Um casal de idosos de Carregal do Sal, com 80 e 88 anos, perdeu um prédio avaliado em mais de 100.000 euros depois de assinar, sem saber, uma escritura de doação. Convencidos de que estavam apenas a tratar da atualização das rendas de um imóvel, acabaram por transferir a propriedade para a cuidadora que os acompanhava no dia a dia, num caso agora em julgamento no tribunal de Coimbra.
A situação terá ocorrido num contexto de fragilidade física e cognitiva, que levou os filhos do casal a contratar uma mulher para assegurar tarefas domésticas, apoio na alimentação, higiene e acompanhamento médico, criando uma relação de confiança que viria a ser determinante no desenrolar dos factos.
Um processo que chegou a tribunal
De acordo com o jornal Correio da Manhã, a cuidadora, de 60 anos, está acusada pelo Ministério Público dos crimes de burla qualificada e branqueamento de capitais, relacionados com acontecimentos que remontam ao verão de 2023. A arguida terá delineado o esquema pouco tempo depois de começar a trabalhar para o casal, aproveitando-se do estado de debilidade dos idosos e da confiança que estes lhe depositavam.
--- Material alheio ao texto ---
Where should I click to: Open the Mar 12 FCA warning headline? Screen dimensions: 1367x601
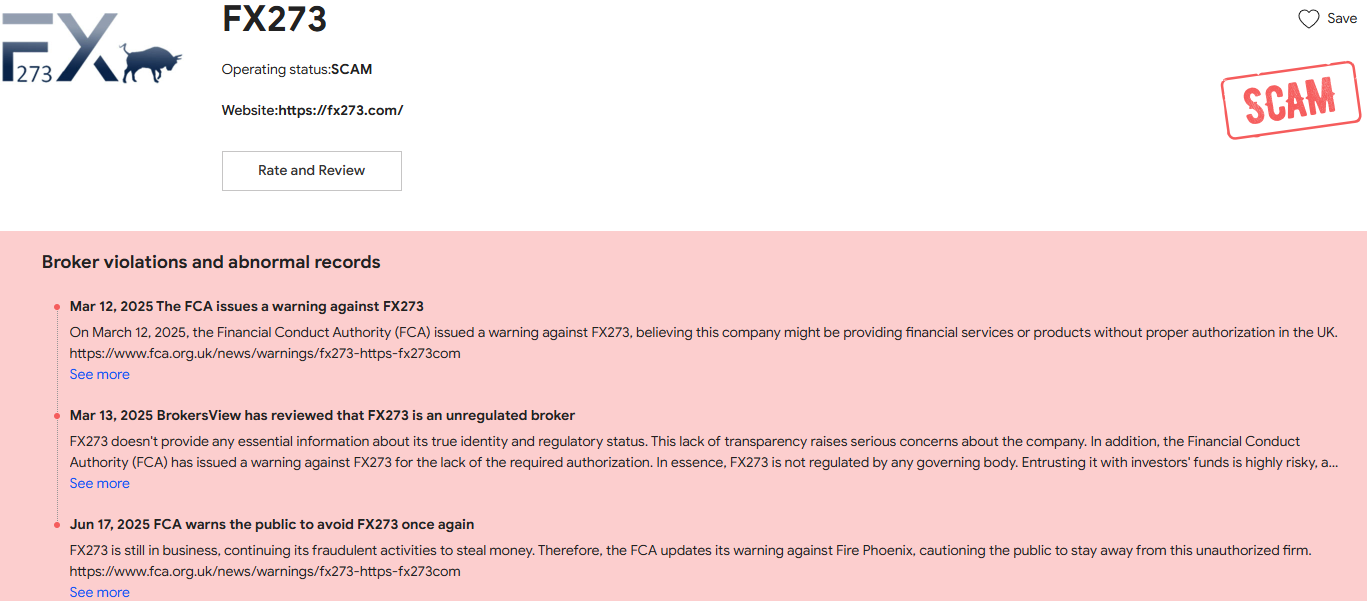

Escreve o jornal que a mulher convenceu os idosos de que seria necessário recorrer a uma solicitadora, em Tábua, para desbloquear problemas associados à atualização das rendas do prédio de que eram proprietários. Uma semana mais tarde, refere a mesma fonte, acompanhou-os a um notário na mesma localidade, onde foi celebrada uma escritura cujo conteúdo não foi plenamente percebido pelo casal.
Uma assinatura sem compreensão do ato
Segundo a acusação citada pela publicação, durante a leitura da escritura, os idosos não conseguiram ouvir nem compreender o teor do documento, acreditando que estavam apenas a resolver questões administrativas relacionadas com rendas.
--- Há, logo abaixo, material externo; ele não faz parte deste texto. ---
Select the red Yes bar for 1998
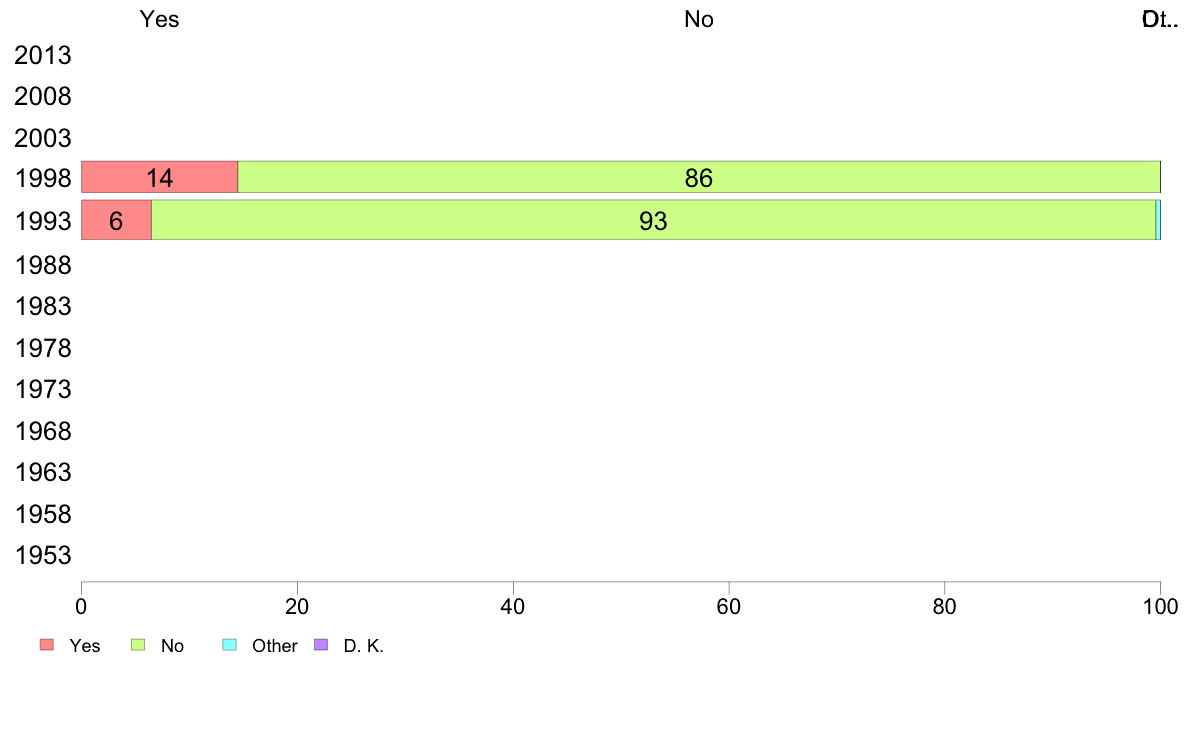Image resolution: width=1188 pixels, height=736 pixels. pyautogui.click(x=159, y=177)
Confiantes na cuidadora e convictos de que nada de anormal estava a acontecer, acabaram por assinar uma escritura de doação do imóvel, sem questionar o conteúdo jurídico do ato.
A venda e a permuta do imóvel
Já no início de 2024, a cuidadora e o marido alienaram o prédio, vendendo-o por 55.000 euros a uma empresa pertencente ao pai da solicitadora de Tábua. Sabe-se ainda que o negócio envolveu também uma permuta, através da qual o casal ficou com dois artigos urbanos, posteriormente vendidos por cerca de 10.000 euros.
Acrescenta o Correio da Manhã que o prédio inicialmente doado tinha um valor patrimonial superior a 100.000 euros, o que significa que os idosos ficaram privados de um bem de elevado valor sem qualquer contrapartida financeira. O Ministério Público considera que todo o processo foi conduzido com o objetivo de obter vantagem patrimonial ilegítima, explorando a vulnerabilidade das vítimas.
Fragilidade, confiança e alegada burla
De acordo com a acusação, a arguida terá agido de forma consciente e planeada, tirando partido da idade avançada, da debilidade física e da limitada capacidade de compreensão do casal.
O caso, que agora segue os seus trâmites judiciais, levanta novamente questões sobre a proteção de pessoas idosas em contextos de dependência e sobre os mecanismos de controlo em atos notariais envolvendo cidadãos vulneráveis.